Easter Eve
I wrote this last night, but (in keeping with the tenor of the day) it wouldn't publish. Happy Easter, friends!
A day of muddy thinking and half-hearted desires. Wanting to want, but not quite being able to pull it off. Left my third pint, barely tasted, on the bar, and wandered home. Walked around the reservoir with Martha. A beautiful day, but I barely saw it.
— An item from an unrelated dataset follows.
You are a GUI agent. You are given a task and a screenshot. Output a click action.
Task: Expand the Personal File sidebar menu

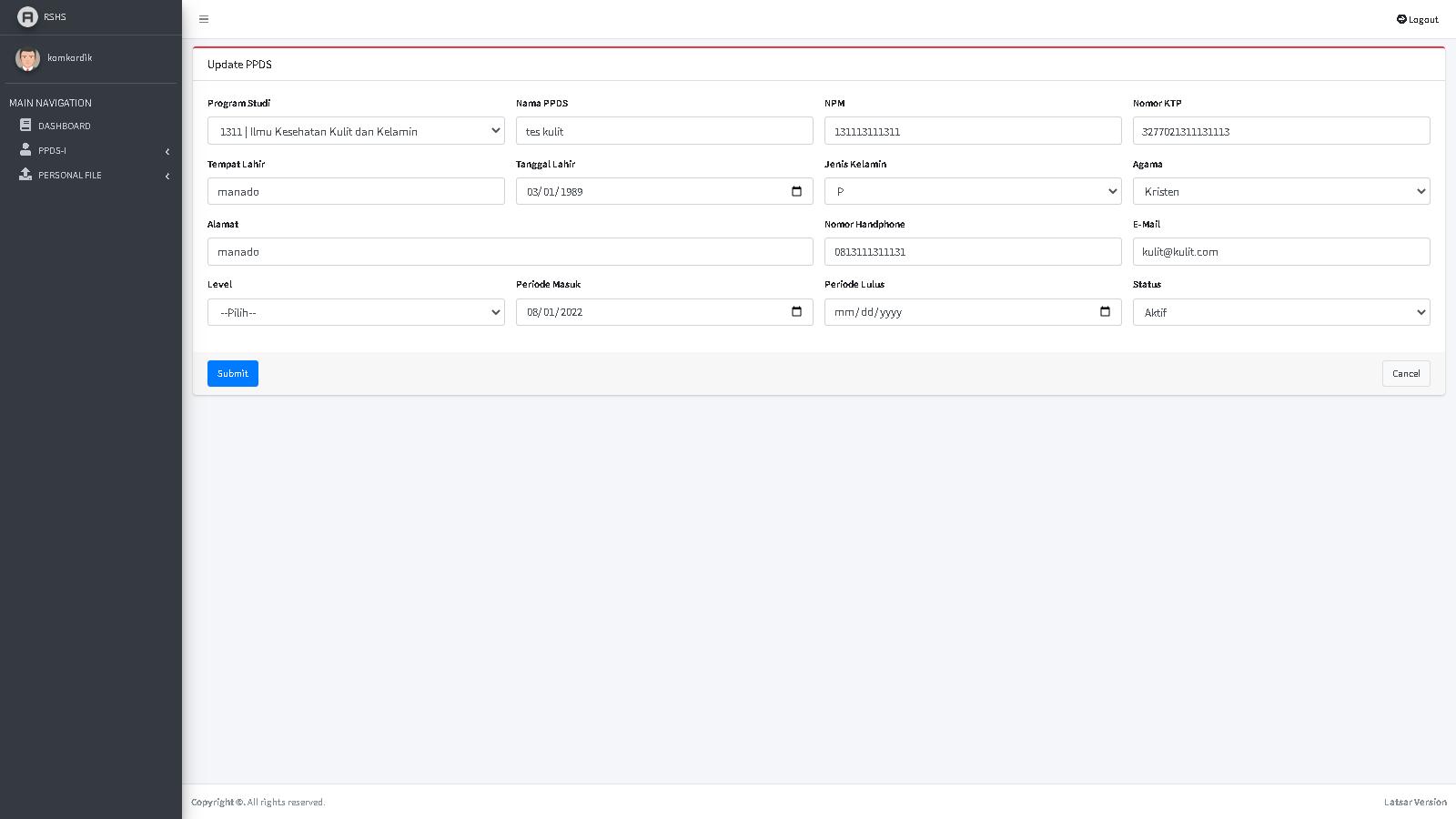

And now evening. Tomorrow is Easter. Is there a name for this day? Maundy Thursday, Good Friday -- but I don't have a name for today. Easter Eve scarcely sounds right. Maybe it signifies, that this day should not have a name. The only anniversary of God's death-day. I mean, the only day when he was dead all day. Friday is the day of horror and tragedy. But on Saturday it sinks in. Saturday his heart-students must have started thinking "Now how do I live, without him? Why do I live without him?" And then the panic: "I can't do this on my own. It seemed so easy, so obvious, so real when he was here. And now it's all impossible, tortuous, unbelievable."
I've written before about Jesus's rebuke to Thomas -- his praise of faith, faith without or even against evidence. I had forgotten, really, the circumstances. Thomas wasn't being asked to have faith in a story or an abstract credo. He was just being asked to keep faith with his heart-teacher. He had seen this man work miracles -- could he not hold his faith, keep (as we Vajrayanists would say) his samaya, his devotion to his teacher, unbroken for even three days?
No. Nor can I. I can picture myself stubbornly insisting, to my living teacher, that he must be dead. In fact I do it all the time.